Medium Trucks Are GM’s New Focus
Over the last decade, General Motors Co. (GM, +0.45%) abandoned producing medium duty work trucks in the U.S. Now, the auto giant is ready to re-enter this growing, as well as potentially lucrative, U.S. market. Teaming up with Isuzu Motors Ltd. in Japan, GM will procure work trucks which will then be sold under the Chevrolet brand in the U.S. Isuzu and GM have worked together for many years. Isuzu, which is the number one auto maker in terms of sales in the U.S., will then rely on GM to reclaim its market share by selling these medium trucks through its dealer network and its reputation. In 2015, the medium-duty market has grown 3.5 percent. According to the dealers, the N-series truck, which is built by Isuzu, will now be rebranded as Chevrolet. On Monday, this partnership will be unveiled and analysts are expecting this announcement to be well-received especially in a country where stronger economic conditions are evident. GM already works quite closely with other companies in order to share the costs of new product developments. For example, the auto giant also purchases Nissan Motor Co. work vans and rebrands them as Chevrolet for the U.S. While the partnership between GM and Isuzu is only a small step, it represents the company’s commitment to taking a bigger market share against rivals such as Daimler AG and Ford Motor Co. The hope is that some GM Chevrolet dealers will now get the opportunity to make additional money by selling, outfitting and servicing work trucks. GM stocks are currently trading at $35.71 a share.

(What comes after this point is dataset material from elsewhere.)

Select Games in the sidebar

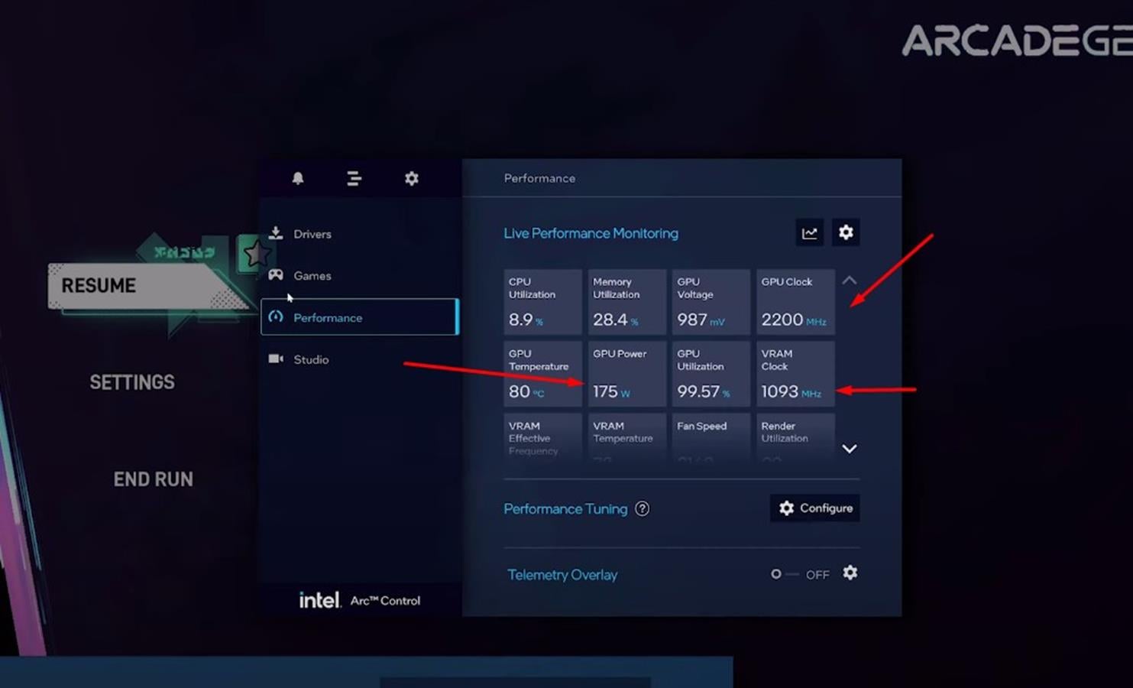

In U.S. trading on Friday, U.S. stocks closed lower giving up previous gains. This decline came in response to sharp selloffs in the European equity markets as a result of concerns regarding the future of debt-ridden Greece in the eurozone. At the close of trading, the Dow Jones Industrial Average (DJIA) declined 0.8%, or 140.53 points, to 17,898.84. For the week, the blue chip index gained 0.3 percent. Meanwhile, the S&P 500 index (SPX) closed 0.7%, or 14.75 points, lower at 2,094.11. The benchmark index finished the week flat. Also, the Nasdaq Composite index (COMP) declined 0.6%, or 31.41 points, to 5,051.10. For the week, the tech heavy index lost 0.3 percent. Also on Friday, losses were evident in Europe and the Stoxx Europe 600 (SXXP, -0.92%) declined 0.9% while the Athens Composite index (GD, -5.92%) also dropped 5.9 percent.
In forex trading on Friday, the U.S. dollar (USD) traded higher. This came despite the release of data which showed that producer prices in the U.S. rose slightly more than expected in May. According to the Department of Labor, the PPI (producer price index) rose 0.5 percent in the previous month. This was above expectations for an increase of 0.4% after a decline of 0.4% in April. Also, year on year, producer prices declined in May by 1.1 percent which was in line with expectations. In May, the core producer prices, which exclude energy and food, rose by 0.1%. The EUR/USD traded at 1.1232, down 0.26% and this decline was prompted after the IMF (International Monetary Fund) left Greece after a breakdown in talks. Also, the GBP/USD traded at 1.5504, down 0.09% while the USD/JPY traded at 123.68, up 0.20%. Against the Canadian dollar, the greenback traded 0.18% higher at 1.2315 while the U.S. dollar index was at 95.23, up 0.28%.
On Monday, crude oil prices declined in early Asian trade with the future of Greece the main focus among investors. WTI crude oil for delivery in July traded at $60.20 a barrel, down 0.32%, on the NYMEX. Meanwhile, on Friday last week, Brent crude oil for July delivery traded at $63.87 a barrel, down 1.9 percent, on the ICE Futures exchange. For the week, the contract rose 0.88 percent. On Thursday, in its monthly report, the IEA (International Energy Agency) stated that they expect the demand for oil to increase faster than that had previously forecast for 2015. This increase would be as a result of economic growth and lower prices and would increase by 1.4 million barrels a day this year. This is 300,000 barrels a day more than the IEA had previously forecast.